> **TASK DESCRIPTION**: Duplicate every line from the one containing "Where should I click to: Click the invoice" down to the last line, both included, without the pictures.

──────── INPUT RECORDS ────────

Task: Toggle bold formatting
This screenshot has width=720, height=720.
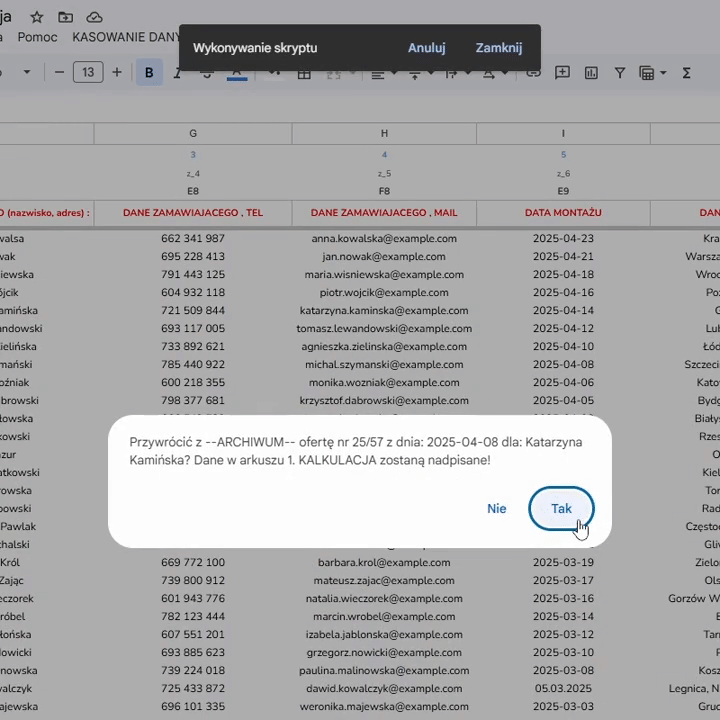Action: click(x=149, y=72)
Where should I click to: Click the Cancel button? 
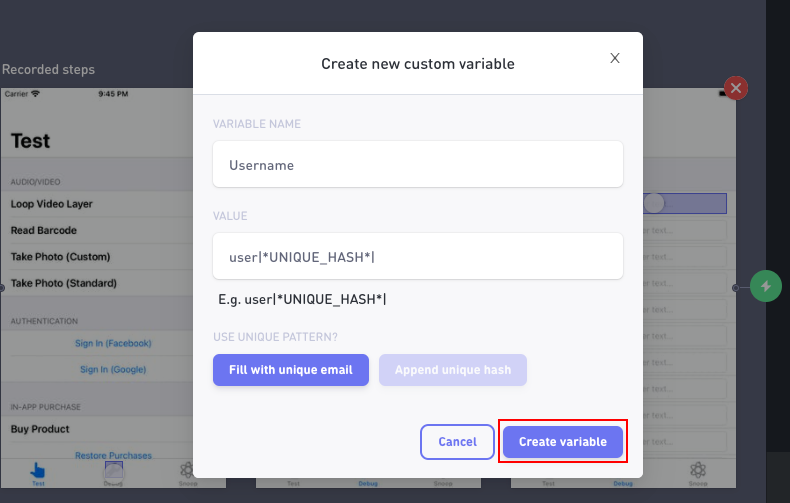point(457,442)

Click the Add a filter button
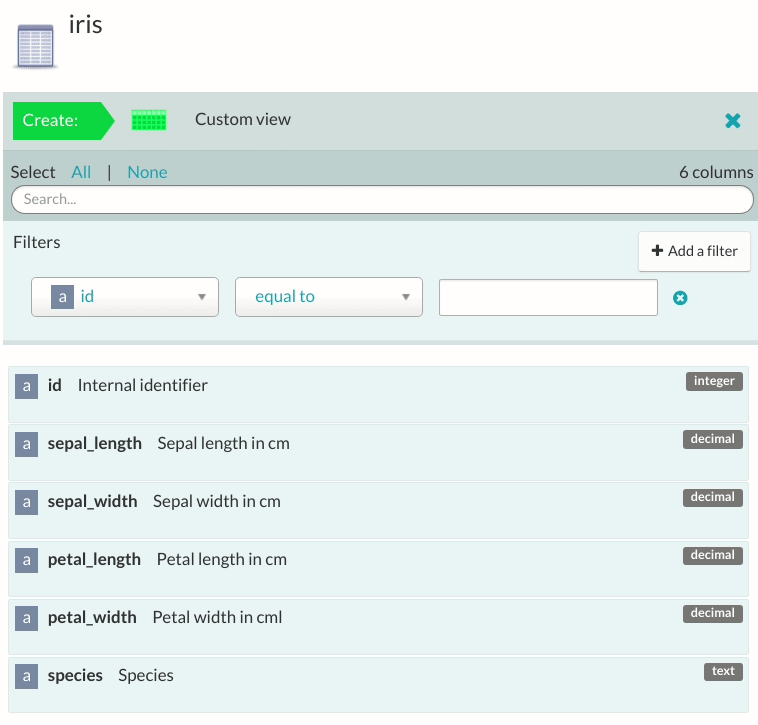694,251
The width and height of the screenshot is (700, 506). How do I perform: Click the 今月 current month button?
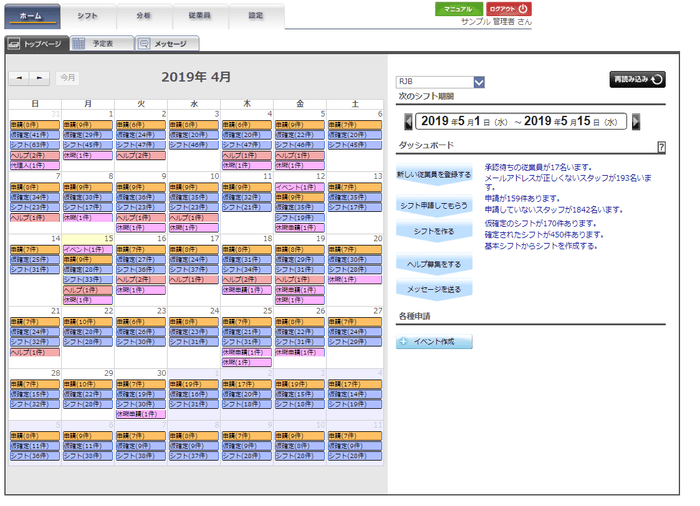pyautogui.click(x=67, y=77)
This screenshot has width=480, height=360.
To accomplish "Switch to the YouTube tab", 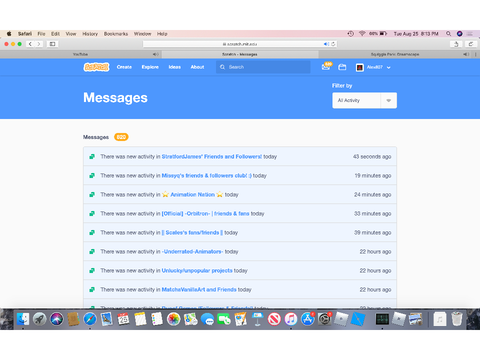I will (81, 54).
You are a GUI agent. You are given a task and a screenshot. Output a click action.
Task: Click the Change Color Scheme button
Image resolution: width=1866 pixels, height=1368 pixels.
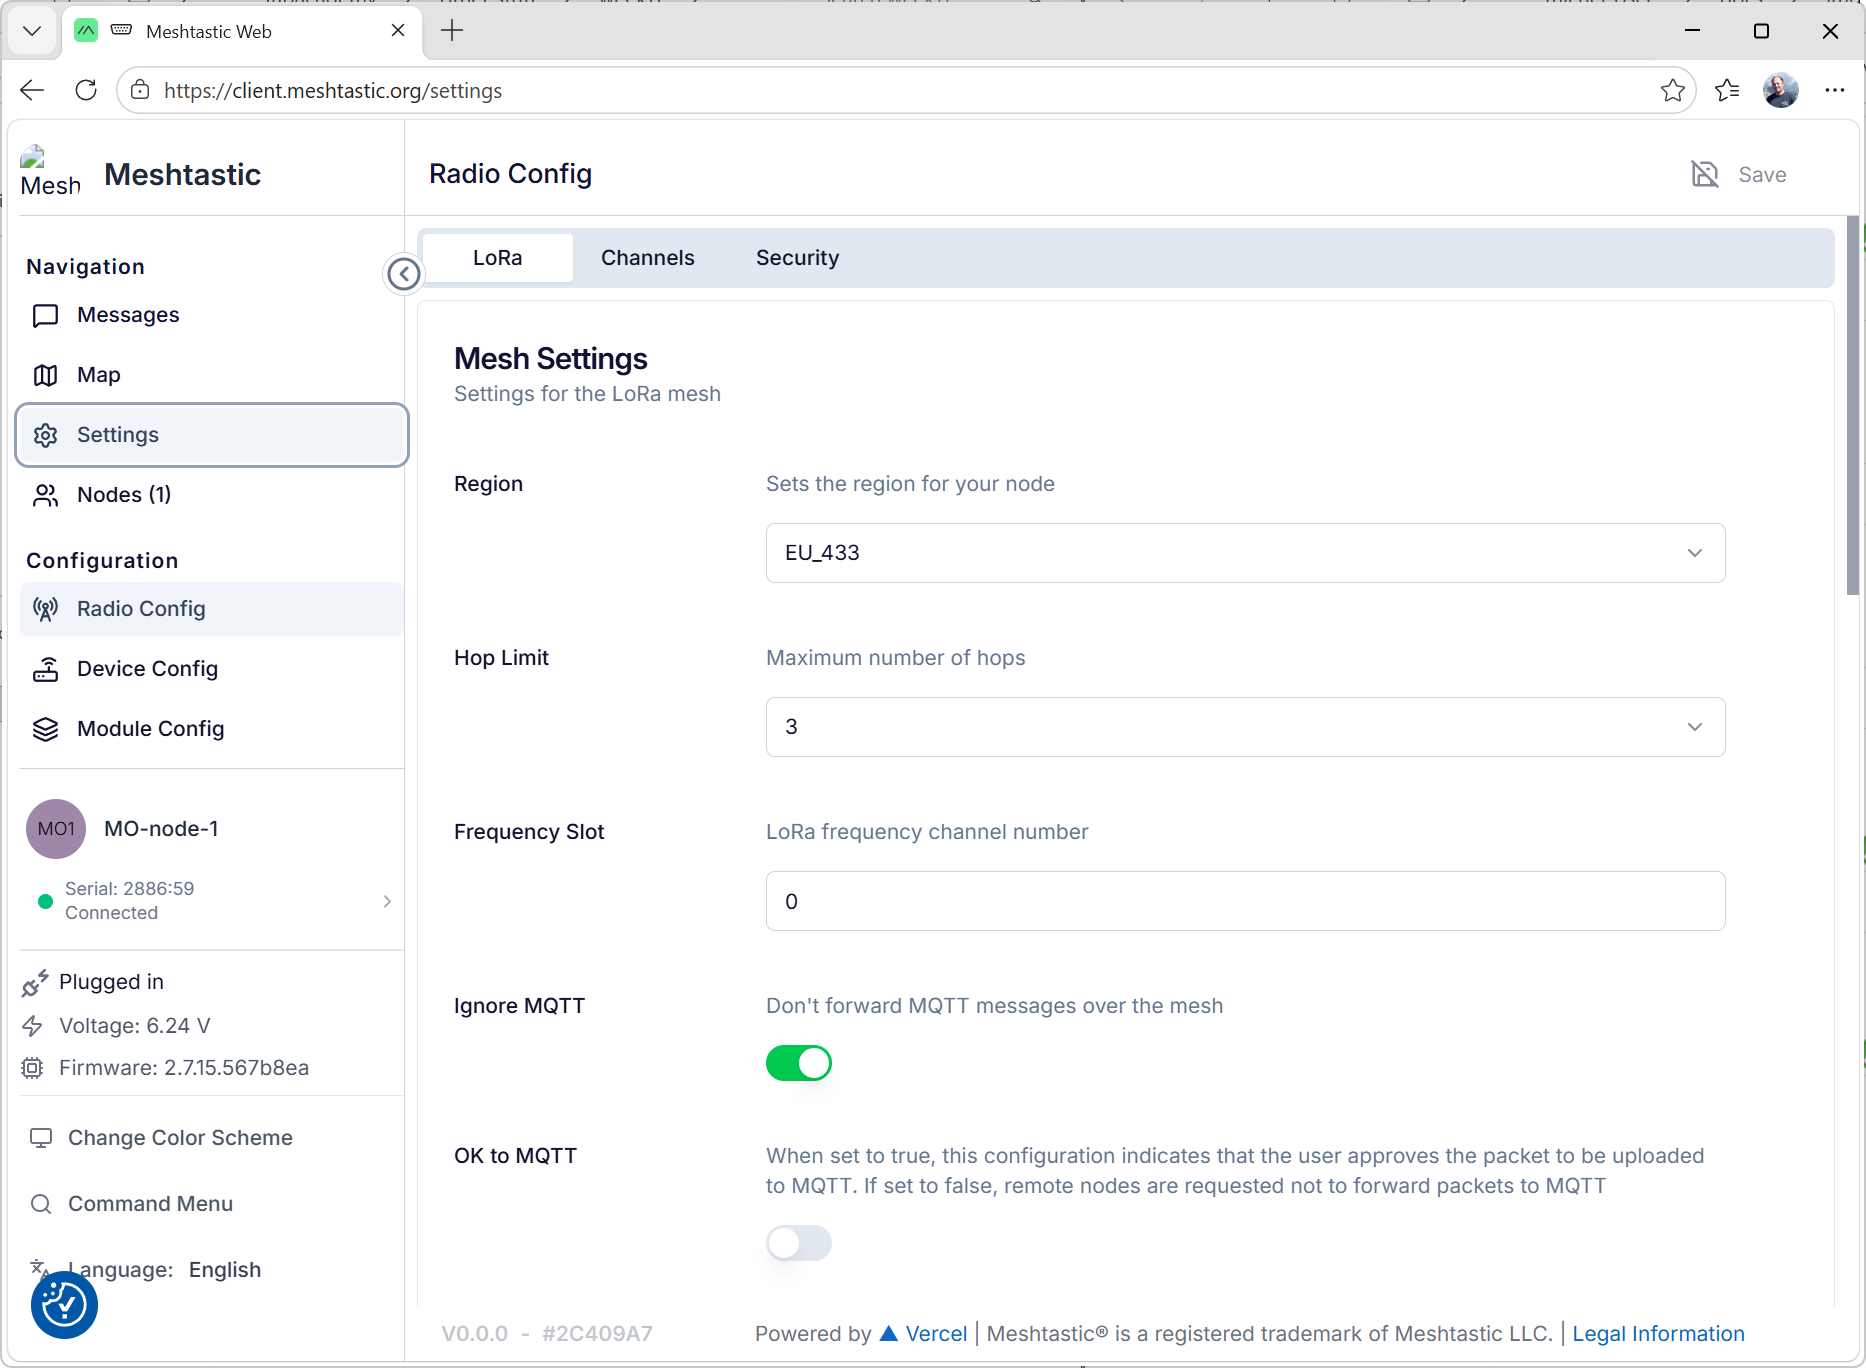pos(180,1138)
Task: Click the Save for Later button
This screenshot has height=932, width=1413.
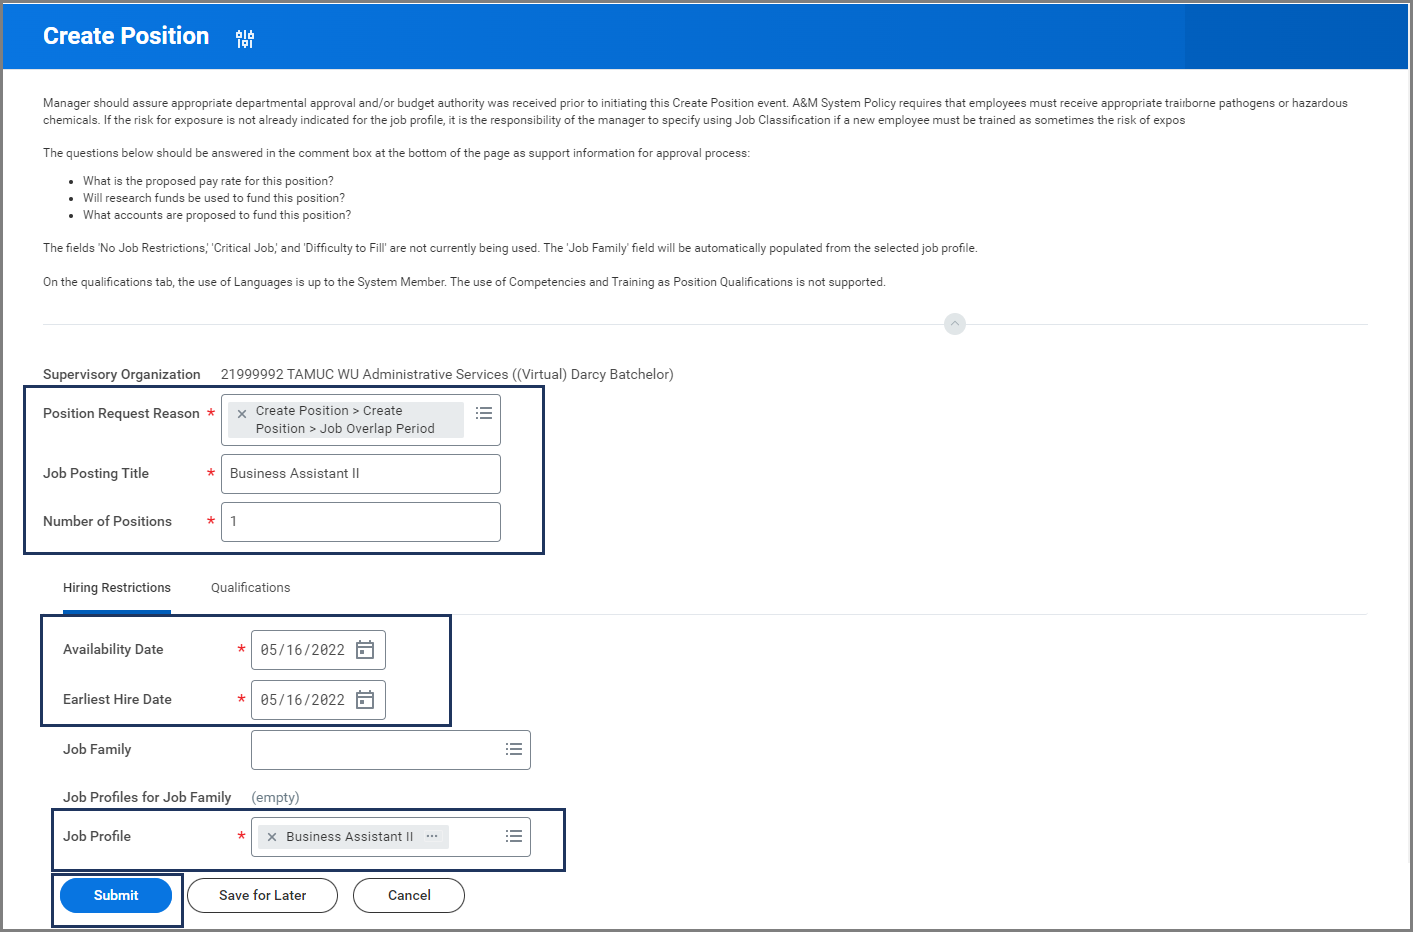Action: pos(262,896)
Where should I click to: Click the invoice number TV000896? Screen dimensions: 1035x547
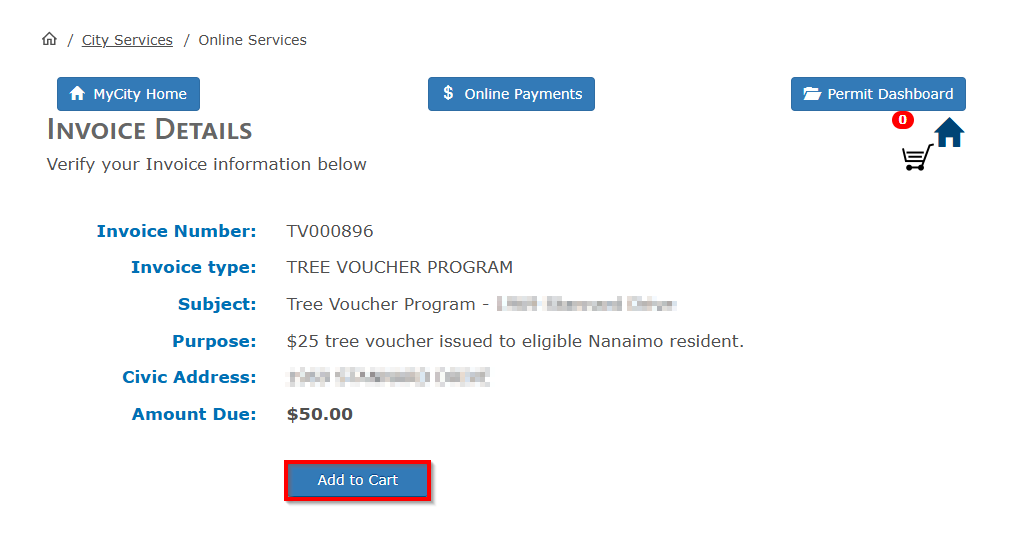point(330,231)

────────

> **SOLUTION FOR THIS TASK**:
Where should I click to: Click the invoice number TV000896? Screen dimensions: 1035x547
point(330,231)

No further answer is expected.